== What the task asks ==
Select the lines below containing the word "click".

(Beginning of Data in this exercise)

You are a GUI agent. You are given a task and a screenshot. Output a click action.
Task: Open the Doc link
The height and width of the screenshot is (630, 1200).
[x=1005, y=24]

(End of Data in this exercise)
(Beginning of Data in this exercise)

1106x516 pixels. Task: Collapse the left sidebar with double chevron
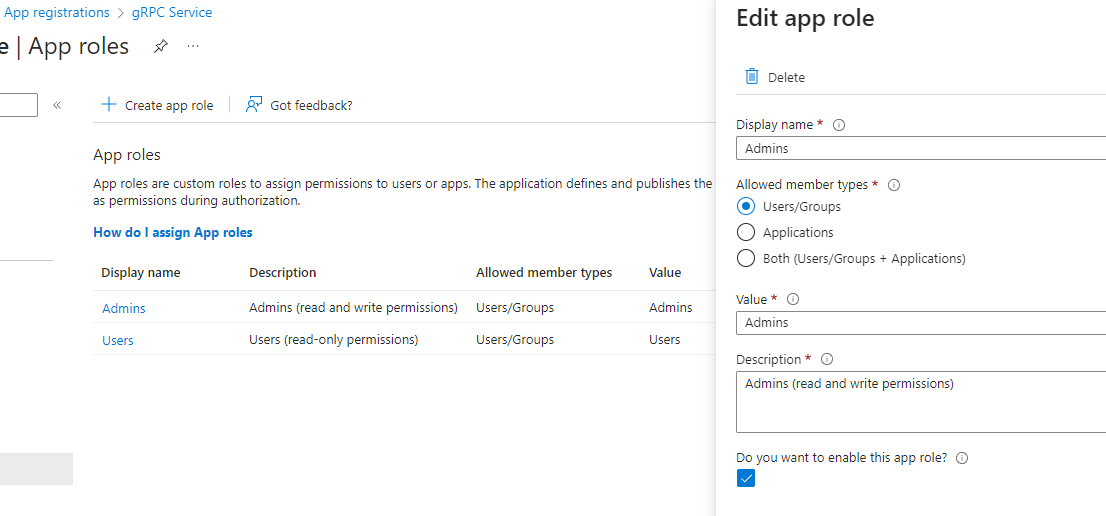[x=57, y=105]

(End of Data in this exercise)
(Beginning of Data in this exercise)

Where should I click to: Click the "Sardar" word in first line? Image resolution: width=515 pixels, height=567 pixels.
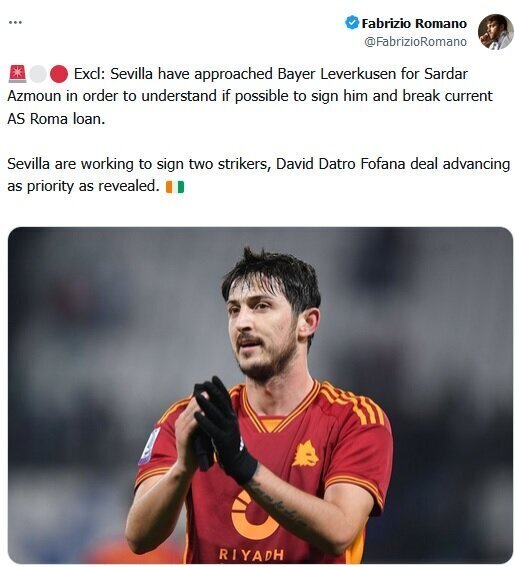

(End of Data in this exercise)

== Response to the task ==
You are a GUI agent. You are given a task and a screenshot. Output a click action.
Where should I click to: Click the "Sardar" word in first line? Image resolution: width=515 pixels, height=567 pixels.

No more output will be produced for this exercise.